Carry on the excerpt about the forge runtime's plan injection and checkpoint strategies, starting right after its final sentence.

▶ **Excerpted passage**
# # # #

Plan Injection and Learnings Accumulation #

On each iteration, the runtime injects the current task and a progress summary:

text

"Current task: Implement the User class with name, email, and password_hash fields"
"Completed tasks: [1] Models module (iter 2), [2] Repository (iter 5)"

Learnings from learnings.jsonl are also included:

text

"Learnings from previous iterations:
- This project uses dataclasses, not plain classes
- The repository expects async methods
- Test files use pytest fixtures defined in conftest.py"

This gives the fresh-context agent access to hard-won knowledge without carrying the full conversation history.

Checkpoint Strategies #

Strategy	Value	What It Does	When to Use
Git	`"git"`	`git add -A && git commit -m "forge: <task>"`	Code projects in git repos
Snapshot	`"snapshot"`	Copy workspace to `.neam/snapshots/<iteration>/`	Binary files, non-git projects
None	`"none"`	No checkpointing	Development, ephemeral workspaces

Git Checkpoints in Detail #

With checkpoint: "git", the forge runtime creates a commit after each verified task. Retries do not produce commits.

┌─────────────────────────────────────────────────────────────────────┐
│  Git History After a 5-Task Build                                    │
│                                                                     │
│  Iteration 1: Verify → Done                                         │
│  ● commit: "forge: Implement User class"                            │
│  │                                                                  │
│  Iteration 2: Verify → Retry (test failure)                         │
│  │ (no commit)                                                      │
│  │                                                                  │
│  Iteration 3: Verify → Done                                         │
│  ● commit: "forge: Implement UserRepository"                        │
│  │                                                                  │
│  Iteration 4: Verify → Done                                         │
│  ● commit: "forge: Implement AuthService"                           │
│  │                                                                  │
│  Iteration 5: Verify → Retry (coverage low)                         │
│  │ (no commit)                                                      │
│  │                                                                  │
│  Iteration 6: Verify → Done                                         │
│  ● commit: "forge: Add input validation"                            │
│  │                                                                  │
│  Iteration 7: Verify → Done                                         │
│  ● commit: "forge: Add integration tests"                           │
│                                                                     │
│  Result: 5 clean commits, 7 iterations total                        │
└─────────────────────────────────────────────────────────────────────┘

Every commit represents verified, working code. Use git log to see build progression, git diff between commits to see what changed, and git revert to undo a specific task.

# # # #

▶ **Data section**
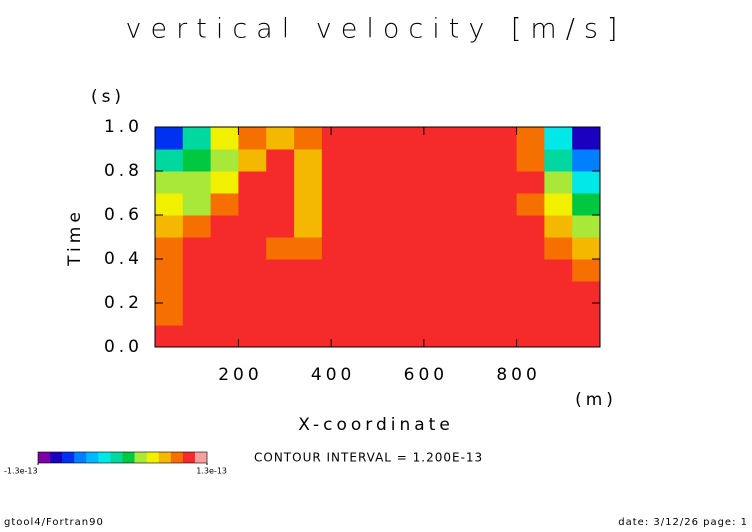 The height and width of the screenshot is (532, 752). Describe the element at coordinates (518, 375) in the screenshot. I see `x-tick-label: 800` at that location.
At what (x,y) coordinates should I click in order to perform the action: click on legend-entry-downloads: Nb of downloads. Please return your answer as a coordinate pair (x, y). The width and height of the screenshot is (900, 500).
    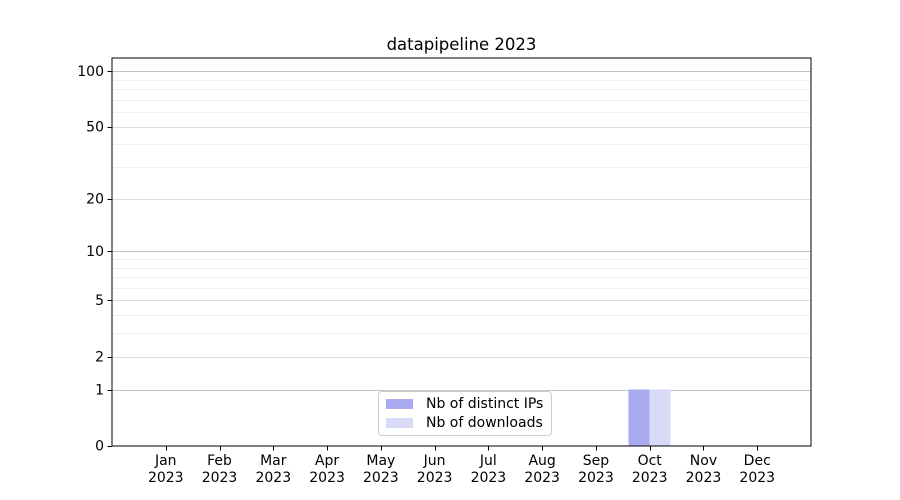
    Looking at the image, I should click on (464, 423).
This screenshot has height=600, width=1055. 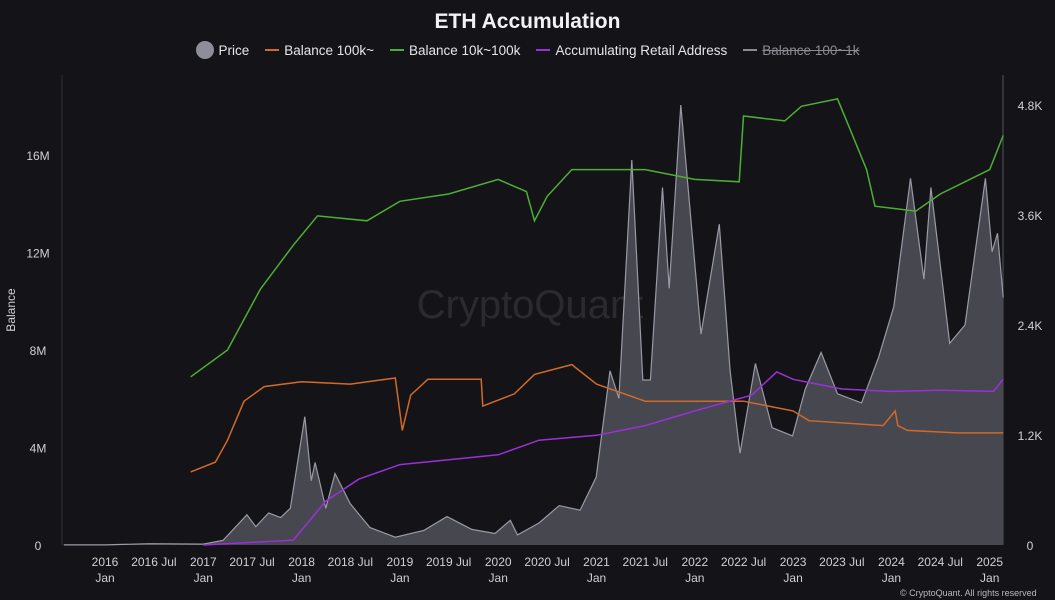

# # # #

▶ **Answer to this problem**
Snapshot Checkpoints #

Snapshots create a full filesystem copy to .neam/snapshots/<iteration>/. Useful for workspaces with binary artifacts that git handles poorly. The tradeoff is disk space -- each snapshot is a complete copy.

💡 Tip

Start with checkpoint: "none" during development. Switch to "git" once your verify function is reliable. The overhead is negligible and the rollback safety net is invaluable.

Plan Files and Progress Tracking #

The plan file, progress file, and learnings file form the forge agent's external memory system.

Plan File Format #

markdown

# Build Plan: User Authentication Module

1. Create the User dataclass with name, email, and password_hash fields in src/models.py
2. Create the UserRepository class with create, find_by_id, and find_by_email methods
3. Create the AuthService class with register and login methods
4. Add input validation to the register method (email format, password length)
5. Write integration tests for the full registration and login flow

The runtime parses numbered tasks, skipping blank lines and # comments.

Progress File (progress.jsonl) #

The runtime appends a line each time verify returns Done:

jsonl

{"task": 1, "description": "Create User dataclass", "status": "done", "iteration": 2, "timestamp": "2026-02-18T10:23:45Z", "cost": 0.42, "tokens": 12840}
{"task": 2, "description": "Create UserRepository", "status": "done", "iteration": 5, "timestamp": "2026-02-18T10:31:12Z", "cost": 1.15, "tokens": 34200}

If the program crashes and restarts, the runtime reads progress.jsonl and resumes from the last completed task -- built-in resumability.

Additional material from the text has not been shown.